Published on 4 October 2025 at 16:36

When a business enters distress, time becomes its most valuable currency.
In our experience at Forgepoint, the first 90 days define whether a business stabilises — or slides deeper into decline. The difference almost always comes down to leadership, cash control, and visibility.

1. Cash Is the Only KPI That Matters (at First)

In a turnaround, profit is secondary — liquidity is everything.
A CFO-led team immediately builds a 13-week cashflow to forecast every inflow, outflow, and payable risk. We strip away non-essentials, pause non-critical spend, and renegotiate payment terms to preserve runway.

That single, simple discipline turns panic into planning.
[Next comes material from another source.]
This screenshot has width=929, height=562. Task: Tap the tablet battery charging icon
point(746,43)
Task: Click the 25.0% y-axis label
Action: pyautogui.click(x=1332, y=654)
2. Financial Transparency Rebuilds Credibility

Most distressed businesses fail not because they’re unviable, but because no one — management, staff, or creditors — trusts the numbers anymore.
Our first move is to rebuild reliable reporting: daily cash reconciliations, weekly P&Ls, and real-time dashboards that reconnect the financial truth with the operational reality.

When people can see the numbers, confidence returns.

3. Control the Burn — Don’t Cut Blindly

Cost reduction only works when it’s aligned with what drives value.
Forgepoint CFOs use zero-based budgeting and margin analysis to identify what truly moves the needle — protecting the productive core while removing drag.
It’s not about cutting deep; it’s about cutting smart.

4. Stabilise the Team Before the Balance Sheet

Turnarounds are emotional. Fear drives bad decisions.
CFOs bring calm authority — clear plans, transparent communication, and immediate wins.
We make sure key staff stay engaged, and everyone knows what’s being fixed first.

5. Create Early Proof of Progress

Within 90 days, the goal is traction: positive cashflow movement, customer stability, or a reduced payables backlog.
Small, measurable improvements create belief — and belief keeps everyone moving forward.

 

At Forgepoint, every turnaround starts the same way — with clarity, discipline, and CFO-level control.
From there, profitability follows naturally.